* About this task: Please write out exactly the line containing "The height and" below and every line after it, through the last one, but leave out any pictures.

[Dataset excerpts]
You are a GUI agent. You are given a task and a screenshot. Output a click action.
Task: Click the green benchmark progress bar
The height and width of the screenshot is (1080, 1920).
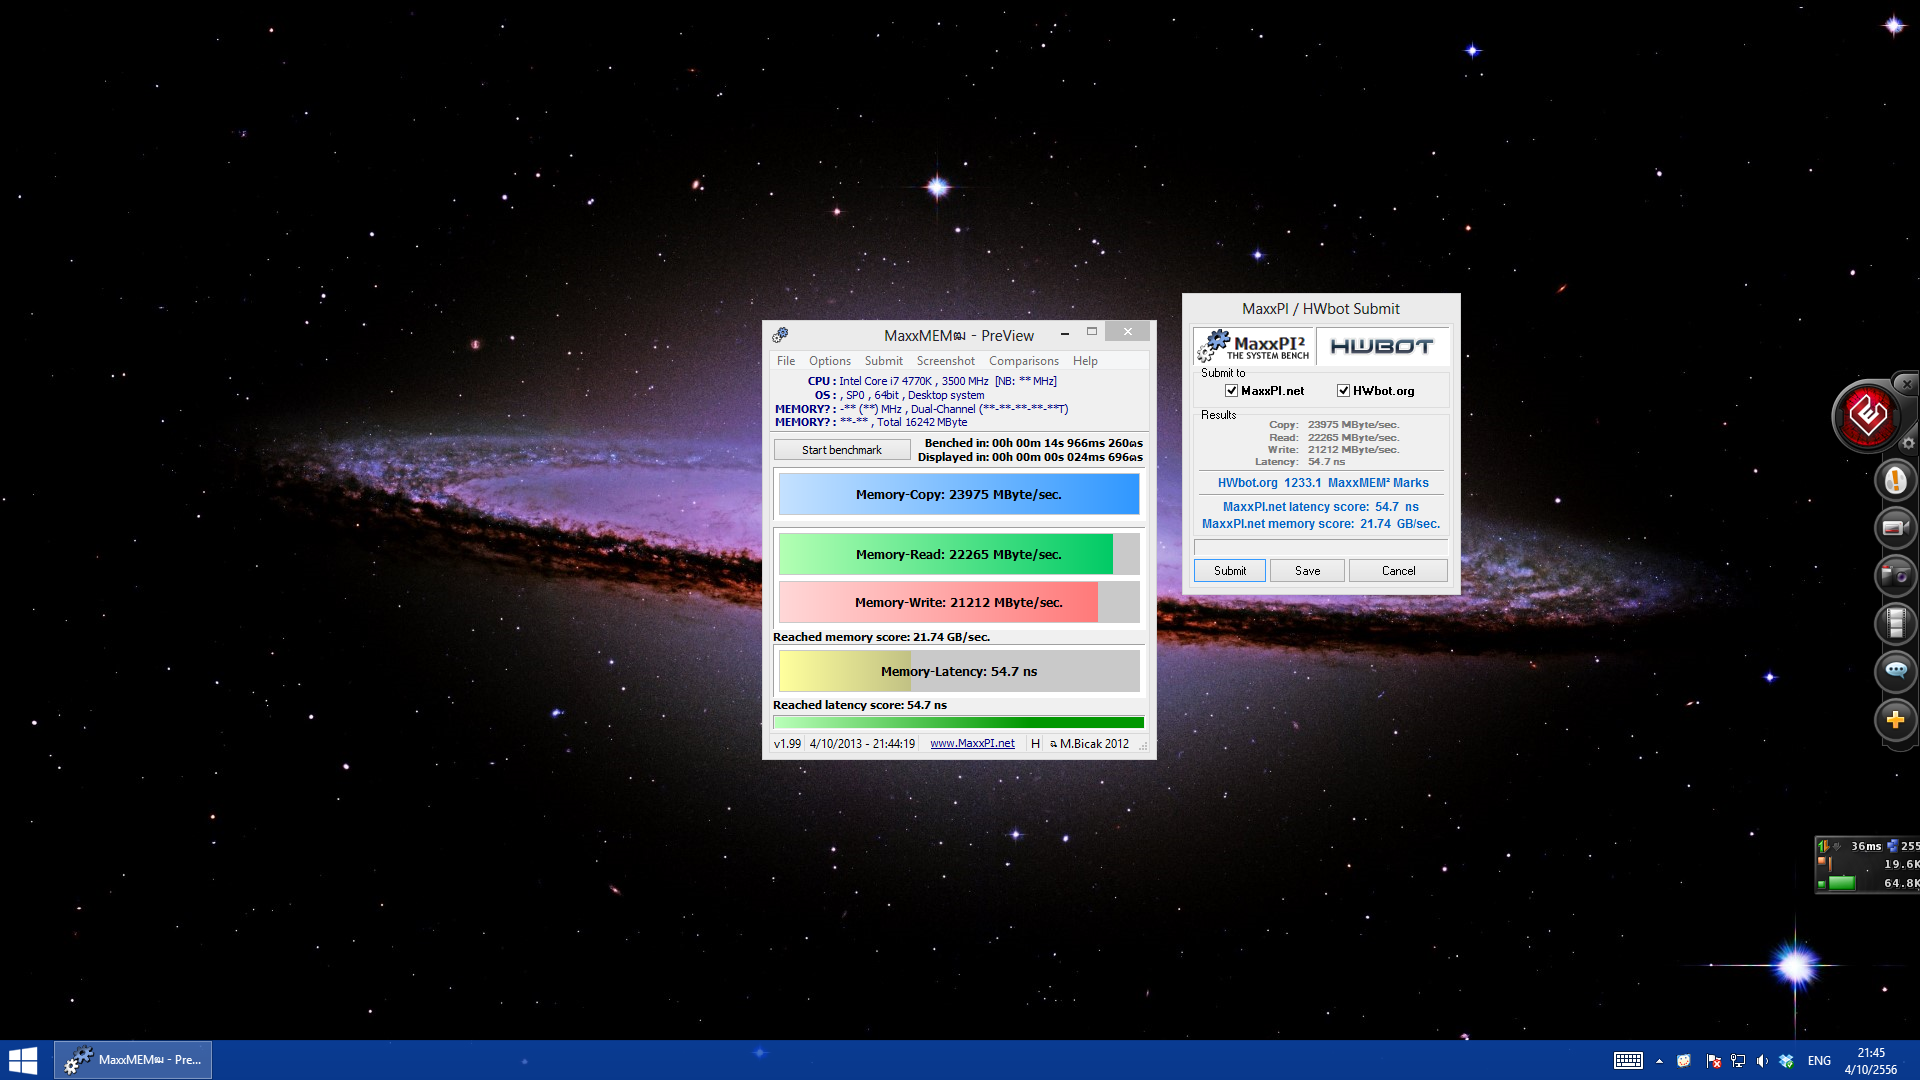(x=958, y=722)
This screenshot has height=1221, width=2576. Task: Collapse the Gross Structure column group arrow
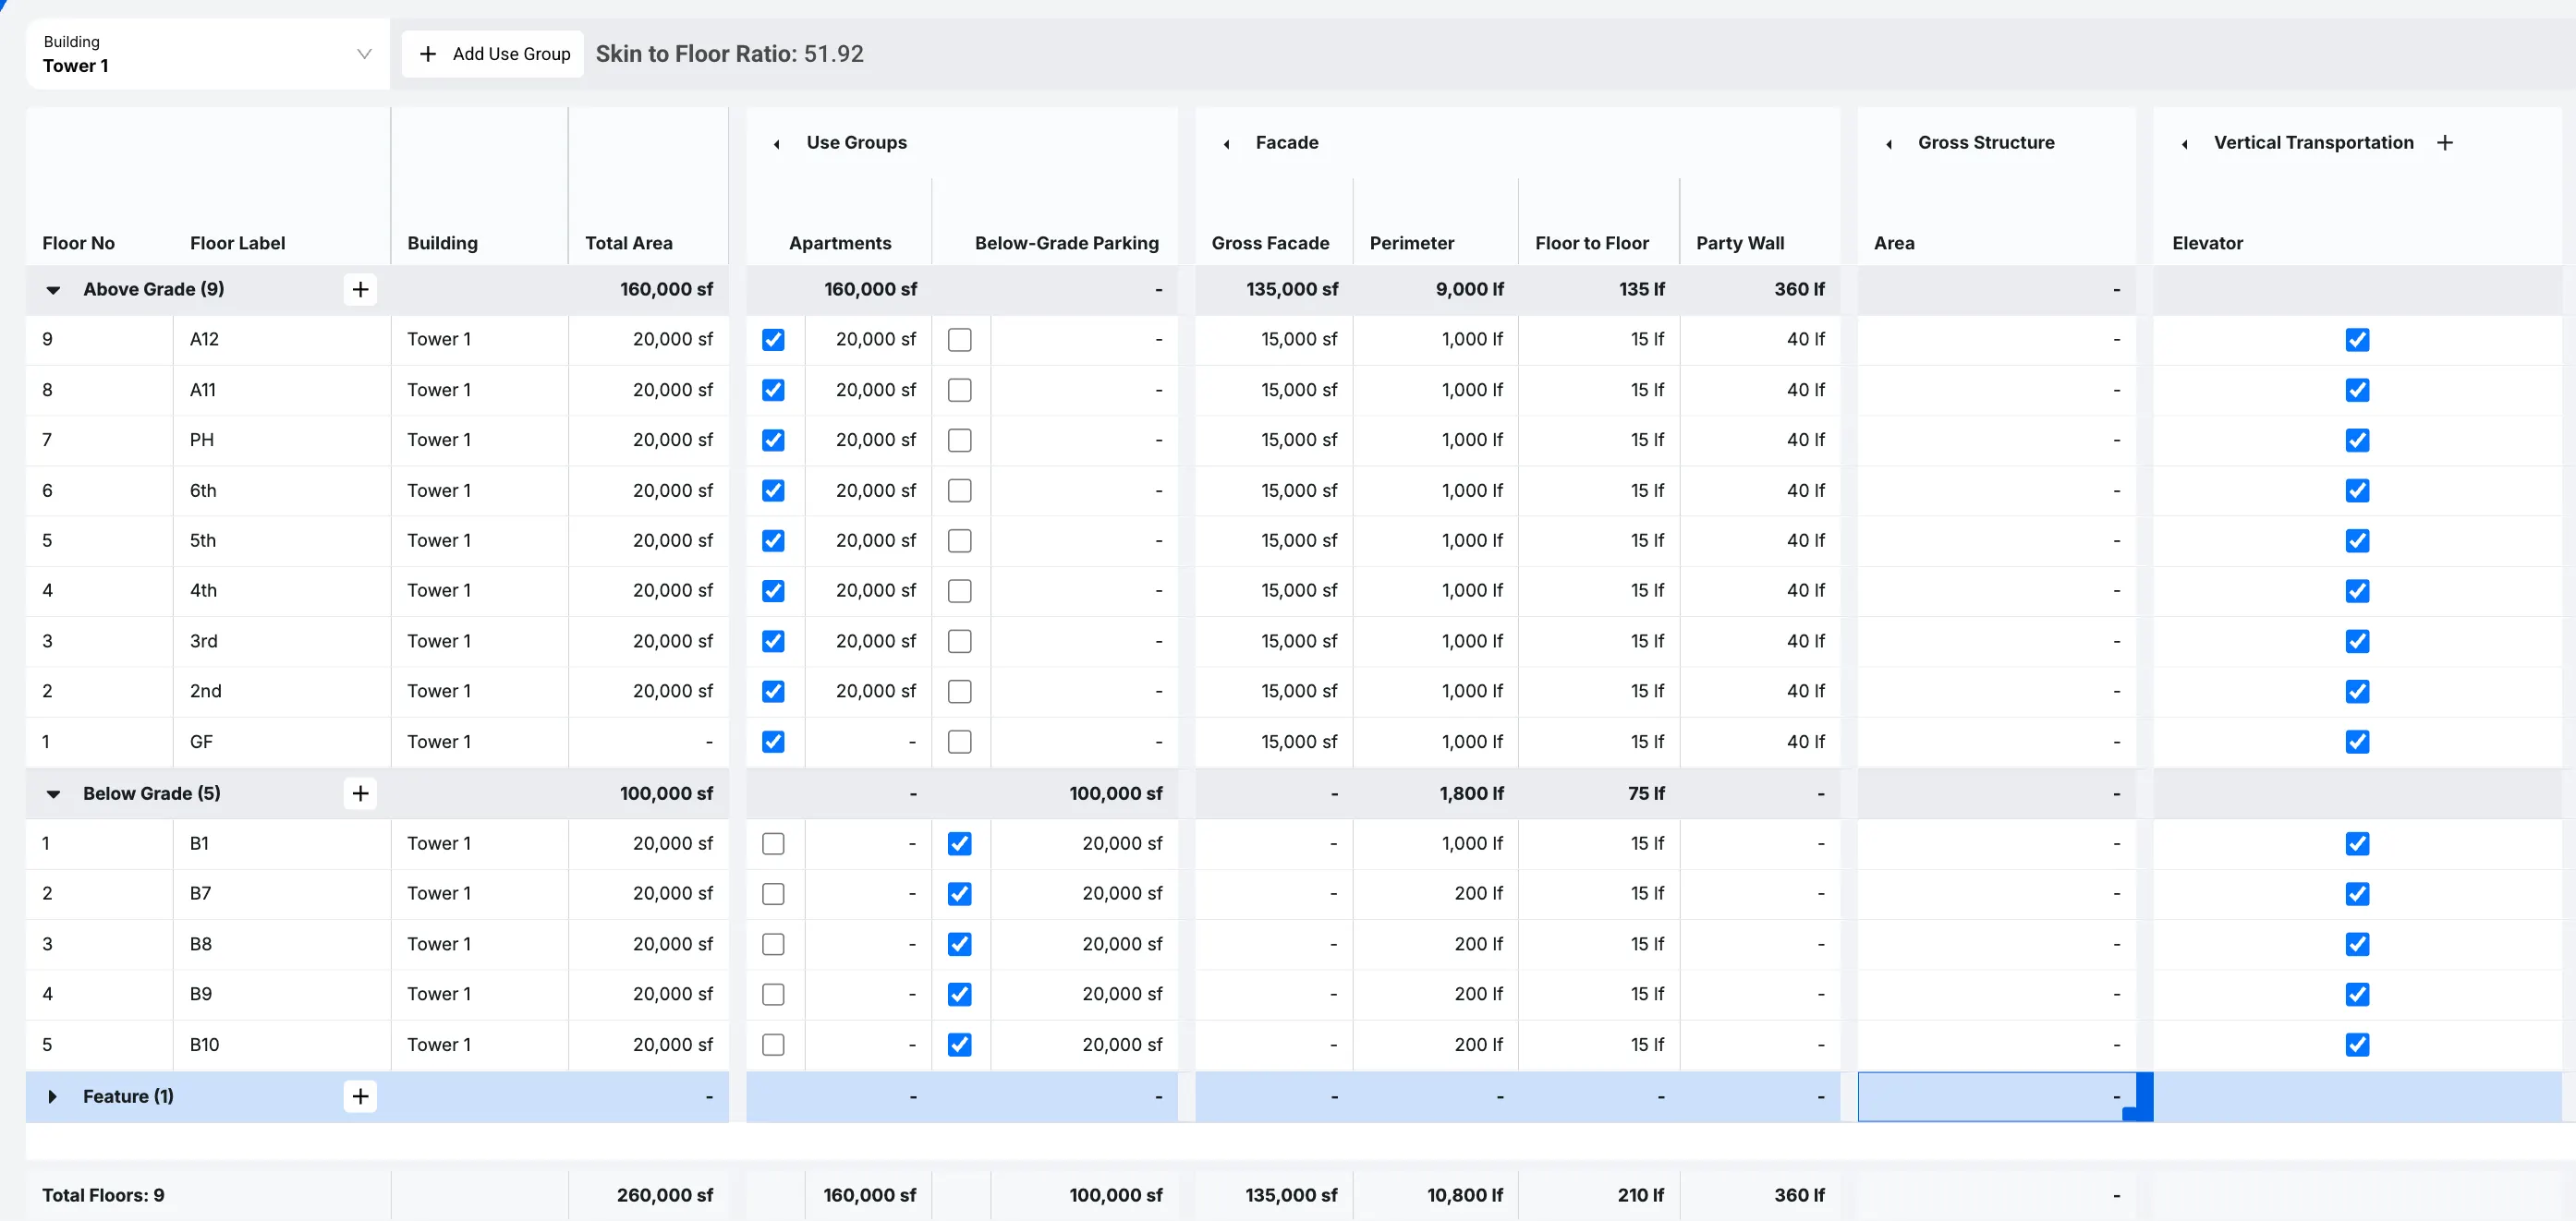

* Solution to this problem:
The height and width of the screenshot is (1080, 1920).
(x=958, y=722)
This screenshot has height=1221, width=2576. Task: Collapse the Gross Structure column group arrow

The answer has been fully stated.